Mossad agents in Lillehammer, Norway, even killed a
Moroccan waiter in the mistaken belief that he was the mastermind behind the
1972 Munich Olympics massacre of 11 Israeli athletes by the terrorist group
known as Black September. Ahmed Bouchikhi was shot down in 1973 as he left a
movie theatre with his pregnant wife. The Israeli government later paid compensation
to her without officially admitting wrongdoing. The botched mission delayed
further Mossad assassinations, but it did not end them.
To
get to unexpected places on these improbable missions, the Mossad has sometimes
found itself working with unsavory partners. When short-term alliances could
help, the Israelis were willing to dance with the proverbial devil, if that is
what seemed necessary.
But
why did Skorzeny work with the Mossad?
He
was born in Vienna in June 1908, to a middle-class family proud of its military
service for the Austro-Hungarian Empire. From an early age he seemed fearless,
bold and talented at weaving false, complex tales that deceived people in
myriad ways. These were essential requirements for a commando officer at war,
and certainly valuable qualities for the Mossad.
He
joined Austria’s branch of the Nazi Party in 1931, when he was 23, served in
its armed militia, the SA, and enthusiastically worshipped Hitler.
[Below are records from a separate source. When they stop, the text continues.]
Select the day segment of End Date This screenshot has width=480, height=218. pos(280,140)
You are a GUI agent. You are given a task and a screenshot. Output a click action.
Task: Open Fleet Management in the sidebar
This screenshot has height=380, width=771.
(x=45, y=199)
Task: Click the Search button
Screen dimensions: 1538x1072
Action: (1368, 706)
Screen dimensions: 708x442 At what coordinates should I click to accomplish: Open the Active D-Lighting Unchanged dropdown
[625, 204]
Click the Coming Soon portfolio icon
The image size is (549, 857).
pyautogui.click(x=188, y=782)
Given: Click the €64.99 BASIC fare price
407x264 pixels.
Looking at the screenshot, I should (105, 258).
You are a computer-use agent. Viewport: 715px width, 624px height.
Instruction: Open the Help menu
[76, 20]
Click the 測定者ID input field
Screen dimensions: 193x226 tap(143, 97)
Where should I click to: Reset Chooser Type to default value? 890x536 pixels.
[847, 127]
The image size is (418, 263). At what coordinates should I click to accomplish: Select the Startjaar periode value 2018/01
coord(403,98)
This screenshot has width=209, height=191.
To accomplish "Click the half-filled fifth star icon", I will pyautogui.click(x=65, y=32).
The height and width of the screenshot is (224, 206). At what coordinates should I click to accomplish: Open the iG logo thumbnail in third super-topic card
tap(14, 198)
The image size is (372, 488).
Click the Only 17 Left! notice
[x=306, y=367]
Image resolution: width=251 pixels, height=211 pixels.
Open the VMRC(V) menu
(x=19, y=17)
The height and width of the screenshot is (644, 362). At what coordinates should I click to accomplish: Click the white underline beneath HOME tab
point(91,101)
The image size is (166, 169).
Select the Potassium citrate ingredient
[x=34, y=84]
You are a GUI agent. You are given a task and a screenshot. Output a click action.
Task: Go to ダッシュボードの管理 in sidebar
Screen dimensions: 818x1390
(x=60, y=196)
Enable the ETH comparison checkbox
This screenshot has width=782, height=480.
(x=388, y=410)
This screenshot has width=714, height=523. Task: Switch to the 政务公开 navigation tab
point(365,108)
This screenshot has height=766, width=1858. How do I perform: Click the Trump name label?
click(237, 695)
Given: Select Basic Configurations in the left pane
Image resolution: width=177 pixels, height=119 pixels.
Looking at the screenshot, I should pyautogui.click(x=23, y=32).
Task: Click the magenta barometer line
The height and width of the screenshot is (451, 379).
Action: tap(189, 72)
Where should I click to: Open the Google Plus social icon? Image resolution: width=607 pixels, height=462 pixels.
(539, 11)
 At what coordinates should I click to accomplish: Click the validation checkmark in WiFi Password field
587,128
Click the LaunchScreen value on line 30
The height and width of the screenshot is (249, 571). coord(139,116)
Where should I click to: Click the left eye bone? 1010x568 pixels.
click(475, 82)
The führer
was elected chancellor of Germany in 1933 and then seized Austria in 1938. When
Hitler invaded Poland in 1939 and World War II broke out, Skorzeny left his
construction firm and volunteered — not for the regular army, the Wehrmacht,
but for the Leibstandarte SS Panzer division that served as Hitler’s personal
bodyguard force.
Getty Otto
Skorzeny

Skorzeny,
in a memoir written after the war was over, told of his years of SS service as
though they were almost bloodless travels in occupied Poland, Holland and France.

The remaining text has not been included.